Ryder Carroll created a bullet journal, or ‘bujo’, system in 2013 – a format based on bullet point indicators and a running to do list. Since 2013, the bujo has morphed into a DIY planner that incorporates Carroll’s original bullet points and date-based structures, as well as a range of community-created tracking templates and creative uses. A blessing and a curse, the beauty of the bujo is every page is free for any purpose.

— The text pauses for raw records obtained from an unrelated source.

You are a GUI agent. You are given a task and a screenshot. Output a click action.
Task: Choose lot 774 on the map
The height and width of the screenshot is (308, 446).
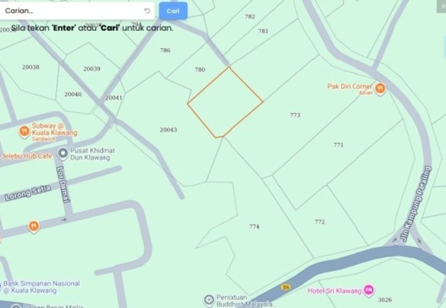coord(254,227)
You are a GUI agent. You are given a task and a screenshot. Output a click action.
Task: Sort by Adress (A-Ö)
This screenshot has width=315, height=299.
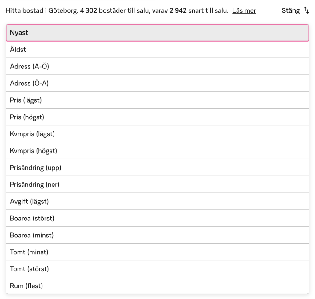[x=157, y=66]
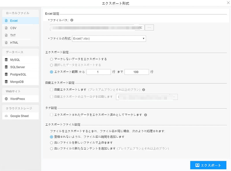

A bujo can be created in any blank, lined, grid or dot grid notebook, the most popular choice being the dot grid Leuchtturm1917.

Benefits

  • A bujo is a blank canvas and completely customizable. You could draw up your own pre-printed-style planner and leave the rest of the notebook free for anything you like.
  • If a certain format no longer fits your needs, you can simply change the layout next week or month.
  • The free pages are great for calligraphy, sketching, language and vocabulary, book lists, photos, stickers or anything you can put on paper and want to do daily or look back on in a yearly volume.

Disadvantages

  • Ongoing set up can take up a lot of time.
  • As each week, month and free page use can differ, looking up a day or note is inefficient. Even if you use the index, you can’t estimate where a day is. Labelled tabs at the beginning of each month is a possible solution to this.
  • Task migration and future planning is redundant and time-consuming.
  • It doesn’t lend itself to logging or tracking, unless you dedicate a space or page for that each month.
  • If you use the non-planning pages too freely, you could easily run out of space and need to use more than one notebook for a year.
  • Some notebooks may not have bookmarks, which adds to the challenge of finding a particular, or the current, day.

Summary

For the person who has the time to journal and a need for flexibility, the bullet journal is ideal. It’s also made for changing layouts or if you’re undecided on a format while needing an all-in-one notebook right away for work, homework, creative pursuits on paper or a scratch notebook. It’s all up to you.

More on bujos

Bullet journal official page https://bulletjournal.com/pages/learn | Instagram
Leuchtturm1917 US page
Stalogy JP site | Instagram
Hobonichi Day-Free announcement | Instagram

 

Still undecided?

An incompatible planner can hinder productivity and be a daily mood killer that you’ll ditch and replace with another, leaving many unused pages and a partially documented year.

Deciding what’s right for you may be a matter of trial and error, so it might be worthwhile having one of each or alternate for a couple of years until you know which format works best. Complementing a planner or bujo with its alternative is sometimes the best solution on an ongoing basis with the bujo serving as a to do list and diary-style notebook and the planner for long-term planning and logging, including tracking of meals, weight, weather and short notes about daily activities.